O atraso contrariou resolução do setor
de seguros, que definiu em 30 dias o prazo máximo para tal
liquidação
A demora injustificada na liquidação
de sinistro fere o pacto de boa-fé e lealdade que deve existir
entre as companhias de seguros e os segurados, o que permite
reparação na esfera extrapatrimonial. Por isso, a 5ª Câmara Cível
do Tribunal de Justiça do Rio Grande do Sul reformou sentença que
negou dano moral pleiteado em decorrência do atraso de um ano no
pagamento de um seguro de vida.
O atraso também contrariou resolução
do setor de seguros, que definiu em 30 dias o prazo máximo para tal
liquidação. Com a decisão judicial, a viúva do empresário segurado
receberá R$ 10 mil.
No primeiro grau, a juíza Maria
Beatriz Londero Madeira, da 2ª Vara da Comarca de Venâncio Aires,
julgou improcedente o pedido da viúva, por não vislumbrar a prática
de nenhum ato ilícito por parte da seguradora. Afirmou que, em se
tratando de responsabilidade civil contratual, tal ocorreria se
houvesse descumprimento do contrato, como prevê o artigo 389 do
Código Civil.
Conforme a julgadora, a demora para o
pagamento tinha motivo certo: a seguradora precisava analisar a
questão sob o ponto de vista administrativo, pois havia dúvidas
sobre doença preexistente do segurado. Sem dirimir essa questão na
esfera administrativa, não seria possível fazer o pagamento
integral à viúva beneficiária. Assim, a seguradora agiu no
exercício regular de seu direito.
‘‘Ainda que tenha ocorrido a demora de
um ano (pedido de pagamento em 21.09.2005 e autorização de
pagamento em 22.08.2006), a verdade é que a questão que a
seguradora procurava dirimir, ainda que não se mostrasse adequada
aos olhos do beneficiário, fazia-se necessária de acordo com as
normas internas a que está submetida. Não se pode dizer que cometeu
ato ilícito. Reconhecer a prática de ilícito nessas circunstâncias
implicaria negar à seguradora o direito de discutir a ocorrência,
ou não, do risco assumido’’, justificou. Em face dessa decisão, a
seguradora apelou ao TJ-RS.
Resolução do CNSP
O relator da apelação, desembargador
Jorge Luiz Lopes do Canto, reformou a sentença por entender que o
‘‘retardo injustificado’’ no pagamento indenizatório dá lastro ao
pedido de reparação moral. Assim, em que pese a demandada ter
efetuado o pagamento do capital segurado, assumiu os riscos
decorrentes do atraso na liquidação do sinistro. Afinal, o artigo
50, parágrafo 1º, da Resolução 117/2004, do Conselho Nacional dos
Seguros Privados (CNSP) diz que a liquidação deve ser feita em 30
dias.
Para o desembargador, a contratação do
seguro se dá com base no princípio da boa-fé, sendo indispensável a
confiança mútua. Ou seja, ambas as partes devem ter segurança de
que haverá o cumprimento do pactuado. Assim, pontuou, a parte que
contrata um seguro nutre a justa expectativa de estar assegurada a
sua tranquilidade na hipótese de ocorrer o evento danoso, esperando
o rápido e justo ressarcimento da perda havida.

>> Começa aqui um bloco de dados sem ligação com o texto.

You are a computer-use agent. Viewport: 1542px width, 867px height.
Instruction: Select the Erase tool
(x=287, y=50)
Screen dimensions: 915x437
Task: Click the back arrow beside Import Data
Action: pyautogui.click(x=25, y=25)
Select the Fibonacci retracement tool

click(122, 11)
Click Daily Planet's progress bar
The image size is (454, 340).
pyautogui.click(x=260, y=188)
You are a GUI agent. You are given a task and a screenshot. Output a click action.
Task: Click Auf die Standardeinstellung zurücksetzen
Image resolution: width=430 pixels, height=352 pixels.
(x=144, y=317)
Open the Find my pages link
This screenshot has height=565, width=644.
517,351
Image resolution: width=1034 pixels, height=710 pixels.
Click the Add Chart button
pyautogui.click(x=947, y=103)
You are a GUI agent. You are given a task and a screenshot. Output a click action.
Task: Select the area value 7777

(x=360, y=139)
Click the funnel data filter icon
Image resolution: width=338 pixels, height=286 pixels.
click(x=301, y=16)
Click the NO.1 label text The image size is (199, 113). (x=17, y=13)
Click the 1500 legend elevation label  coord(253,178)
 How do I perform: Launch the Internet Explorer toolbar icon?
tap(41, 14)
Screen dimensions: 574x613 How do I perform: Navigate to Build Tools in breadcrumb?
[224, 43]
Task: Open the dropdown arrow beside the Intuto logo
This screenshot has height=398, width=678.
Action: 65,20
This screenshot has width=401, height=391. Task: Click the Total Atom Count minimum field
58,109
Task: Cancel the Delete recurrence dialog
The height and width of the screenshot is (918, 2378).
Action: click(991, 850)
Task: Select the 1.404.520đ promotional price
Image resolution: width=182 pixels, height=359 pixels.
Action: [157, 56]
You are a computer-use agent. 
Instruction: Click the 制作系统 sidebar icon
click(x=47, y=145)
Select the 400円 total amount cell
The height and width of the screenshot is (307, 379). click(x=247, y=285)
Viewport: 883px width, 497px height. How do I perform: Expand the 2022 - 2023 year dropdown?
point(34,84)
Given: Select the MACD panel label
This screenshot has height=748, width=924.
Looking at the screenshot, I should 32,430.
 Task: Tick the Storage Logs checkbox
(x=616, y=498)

O magistrado destacou que a seguradora
tem obrigação de prestar toda a assistência para a cobertura do
risco contratado, pois já recebeu a contrapartida do cliente e tem
capacidade suficiente para arcar com as despesas garantidas de
acordo com os riscos previstos e capital formado. Com isso, não
pode, no momento de proceder à liquidação, criar dificuldades para
se locupletar com a demora no cumprimento do contrato.
‘‘Dessa forma, é fato notório o abalo
psicológico que sofre o usuário do seguro ante o descumprimento da
obrigação pela seguradora em tempo hábil, situação que afeta o
equilíbrio psicológico do indivíduo e caracteriza o dever de
indenizar, pois ultrapassado o mero dissabor no trato das relações
sociais, importando em desrespeito ao princípio da dignidade humana
e, como tal, atingindo os direitos à personalidade do qual integra
este’’, afirmou o relator, que arbitrou em R$ 10 mil o valor da
indenização. O acórdão foi lavrado na sessão de 29 de março.